Task to complete: Copy out the records again word for word, beginning at the line that contains "Open the Match Winner market dropdown" and stopping after the line that contains "Action: pos(821,230)".

━━━━━━━━

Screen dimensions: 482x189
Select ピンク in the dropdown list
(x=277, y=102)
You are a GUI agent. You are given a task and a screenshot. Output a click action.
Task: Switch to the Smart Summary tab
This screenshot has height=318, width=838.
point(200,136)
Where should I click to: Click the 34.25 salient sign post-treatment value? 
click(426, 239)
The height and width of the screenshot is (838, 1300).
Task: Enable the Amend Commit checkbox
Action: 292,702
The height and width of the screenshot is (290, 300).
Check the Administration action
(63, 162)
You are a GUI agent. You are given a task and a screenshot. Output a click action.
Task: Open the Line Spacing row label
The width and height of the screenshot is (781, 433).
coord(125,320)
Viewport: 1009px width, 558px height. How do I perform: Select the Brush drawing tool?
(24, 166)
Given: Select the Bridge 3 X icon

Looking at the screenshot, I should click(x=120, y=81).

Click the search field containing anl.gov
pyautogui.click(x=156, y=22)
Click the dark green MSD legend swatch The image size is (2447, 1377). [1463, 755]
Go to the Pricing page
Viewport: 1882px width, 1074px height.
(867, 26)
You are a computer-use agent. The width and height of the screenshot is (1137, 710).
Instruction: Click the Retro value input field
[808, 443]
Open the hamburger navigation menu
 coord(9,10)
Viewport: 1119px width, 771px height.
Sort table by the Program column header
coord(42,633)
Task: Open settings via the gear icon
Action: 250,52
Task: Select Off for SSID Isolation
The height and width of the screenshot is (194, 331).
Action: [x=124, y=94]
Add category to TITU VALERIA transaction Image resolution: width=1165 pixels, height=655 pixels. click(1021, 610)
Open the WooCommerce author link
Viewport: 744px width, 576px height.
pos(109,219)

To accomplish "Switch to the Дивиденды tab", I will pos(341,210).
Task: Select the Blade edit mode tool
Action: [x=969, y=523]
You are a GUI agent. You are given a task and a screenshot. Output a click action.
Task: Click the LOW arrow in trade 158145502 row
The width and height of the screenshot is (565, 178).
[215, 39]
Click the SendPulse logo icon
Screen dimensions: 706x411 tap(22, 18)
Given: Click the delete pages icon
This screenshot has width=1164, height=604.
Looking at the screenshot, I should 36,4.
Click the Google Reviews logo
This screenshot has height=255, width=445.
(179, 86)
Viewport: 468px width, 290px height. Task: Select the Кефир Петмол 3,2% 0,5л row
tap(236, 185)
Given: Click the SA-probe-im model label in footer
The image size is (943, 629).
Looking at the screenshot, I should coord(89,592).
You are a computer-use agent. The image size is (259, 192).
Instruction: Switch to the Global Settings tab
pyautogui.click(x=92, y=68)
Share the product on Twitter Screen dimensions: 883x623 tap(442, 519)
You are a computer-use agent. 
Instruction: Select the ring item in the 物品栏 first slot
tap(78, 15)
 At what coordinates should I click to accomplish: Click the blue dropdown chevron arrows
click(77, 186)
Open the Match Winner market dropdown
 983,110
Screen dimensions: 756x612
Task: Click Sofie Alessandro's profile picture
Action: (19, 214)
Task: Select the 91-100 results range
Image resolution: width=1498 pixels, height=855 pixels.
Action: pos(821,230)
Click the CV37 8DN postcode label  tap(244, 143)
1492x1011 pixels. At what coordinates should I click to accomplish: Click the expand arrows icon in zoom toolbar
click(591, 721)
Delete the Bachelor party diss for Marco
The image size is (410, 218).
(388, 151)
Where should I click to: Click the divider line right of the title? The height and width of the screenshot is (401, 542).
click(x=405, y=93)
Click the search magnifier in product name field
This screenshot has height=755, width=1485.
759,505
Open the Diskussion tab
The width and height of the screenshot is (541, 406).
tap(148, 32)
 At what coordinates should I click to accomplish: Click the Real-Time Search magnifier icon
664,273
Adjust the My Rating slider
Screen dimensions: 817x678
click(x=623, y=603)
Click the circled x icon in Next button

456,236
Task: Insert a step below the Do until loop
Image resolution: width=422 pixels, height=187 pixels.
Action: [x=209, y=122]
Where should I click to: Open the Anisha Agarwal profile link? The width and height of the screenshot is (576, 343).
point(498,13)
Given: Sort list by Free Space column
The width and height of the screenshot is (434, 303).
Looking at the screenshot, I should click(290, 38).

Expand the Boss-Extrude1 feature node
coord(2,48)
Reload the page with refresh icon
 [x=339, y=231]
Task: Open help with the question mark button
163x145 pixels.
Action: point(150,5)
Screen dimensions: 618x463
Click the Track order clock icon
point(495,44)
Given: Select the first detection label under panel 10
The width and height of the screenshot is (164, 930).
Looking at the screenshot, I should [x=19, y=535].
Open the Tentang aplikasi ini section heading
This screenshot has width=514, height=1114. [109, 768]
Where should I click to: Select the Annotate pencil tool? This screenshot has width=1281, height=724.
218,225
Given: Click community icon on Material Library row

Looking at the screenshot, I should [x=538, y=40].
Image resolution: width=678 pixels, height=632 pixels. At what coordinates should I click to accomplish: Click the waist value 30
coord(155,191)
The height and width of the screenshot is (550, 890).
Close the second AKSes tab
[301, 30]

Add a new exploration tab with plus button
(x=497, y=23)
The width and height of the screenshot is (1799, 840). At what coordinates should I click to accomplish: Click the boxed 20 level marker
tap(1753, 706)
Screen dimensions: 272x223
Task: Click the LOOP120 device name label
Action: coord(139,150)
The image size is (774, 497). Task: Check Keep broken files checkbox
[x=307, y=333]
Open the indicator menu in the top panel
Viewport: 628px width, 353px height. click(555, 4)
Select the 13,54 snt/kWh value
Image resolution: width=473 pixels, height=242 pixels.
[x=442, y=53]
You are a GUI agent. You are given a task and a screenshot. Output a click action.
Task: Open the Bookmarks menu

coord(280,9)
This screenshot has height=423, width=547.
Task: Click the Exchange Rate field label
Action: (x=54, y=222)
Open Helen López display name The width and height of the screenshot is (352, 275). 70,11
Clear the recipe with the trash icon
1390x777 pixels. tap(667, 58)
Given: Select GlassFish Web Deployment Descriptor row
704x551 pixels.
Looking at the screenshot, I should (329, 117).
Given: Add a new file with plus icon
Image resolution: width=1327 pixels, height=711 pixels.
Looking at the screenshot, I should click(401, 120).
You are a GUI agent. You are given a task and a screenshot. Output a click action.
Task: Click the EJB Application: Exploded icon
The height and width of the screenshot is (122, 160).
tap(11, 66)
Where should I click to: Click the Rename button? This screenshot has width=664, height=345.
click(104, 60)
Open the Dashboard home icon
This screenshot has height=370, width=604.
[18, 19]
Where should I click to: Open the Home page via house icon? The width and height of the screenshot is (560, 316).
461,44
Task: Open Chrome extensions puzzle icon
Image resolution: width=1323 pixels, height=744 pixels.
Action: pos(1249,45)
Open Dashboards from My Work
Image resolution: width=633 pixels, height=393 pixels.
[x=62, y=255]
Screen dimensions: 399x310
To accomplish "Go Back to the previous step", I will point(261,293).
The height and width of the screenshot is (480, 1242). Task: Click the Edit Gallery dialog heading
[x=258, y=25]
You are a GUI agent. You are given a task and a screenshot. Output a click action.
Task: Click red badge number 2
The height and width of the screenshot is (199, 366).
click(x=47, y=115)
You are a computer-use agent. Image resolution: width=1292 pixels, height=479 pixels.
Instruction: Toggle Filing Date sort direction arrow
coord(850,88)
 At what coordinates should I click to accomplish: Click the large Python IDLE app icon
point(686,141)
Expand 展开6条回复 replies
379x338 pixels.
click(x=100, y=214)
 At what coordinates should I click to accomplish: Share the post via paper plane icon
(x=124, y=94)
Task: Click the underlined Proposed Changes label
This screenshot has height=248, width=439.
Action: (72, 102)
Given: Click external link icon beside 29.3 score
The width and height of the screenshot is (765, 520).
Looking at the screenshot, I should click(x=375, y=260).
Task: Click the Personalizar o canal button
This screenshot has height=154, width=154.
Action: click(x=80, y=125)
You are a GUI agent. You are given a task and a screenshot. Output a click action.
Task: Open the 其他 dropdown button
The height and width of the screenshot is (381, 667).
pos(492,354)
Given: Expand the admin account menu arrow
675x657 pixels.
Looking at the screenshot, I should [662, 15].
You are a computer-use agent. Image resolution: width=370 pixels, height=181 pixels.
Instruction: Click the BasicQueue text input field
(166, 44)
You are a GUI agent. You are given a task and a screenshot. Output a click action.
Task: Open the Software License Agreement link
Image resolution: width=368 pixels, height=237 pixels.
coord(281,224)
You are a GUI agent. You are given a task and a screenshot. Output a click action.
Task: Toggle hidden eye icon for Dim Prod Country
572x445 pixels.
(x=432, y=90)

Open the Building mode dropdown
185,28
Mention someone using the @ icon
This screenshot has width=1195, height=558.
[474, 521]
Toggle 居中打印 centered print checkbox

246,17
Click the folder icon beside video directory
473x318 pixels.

━━━━━━━━

Answer below:
Open the Match Winner market dropdown
 983,110
Screen dimensions: 756x612
Task: Click Sofie Alessandro's profile picture
Action: (19, 214)
Task: Select the 91-100 results range
Image resolution: width=1498 pixels, height=855 pixels.
Action: pos(821,230)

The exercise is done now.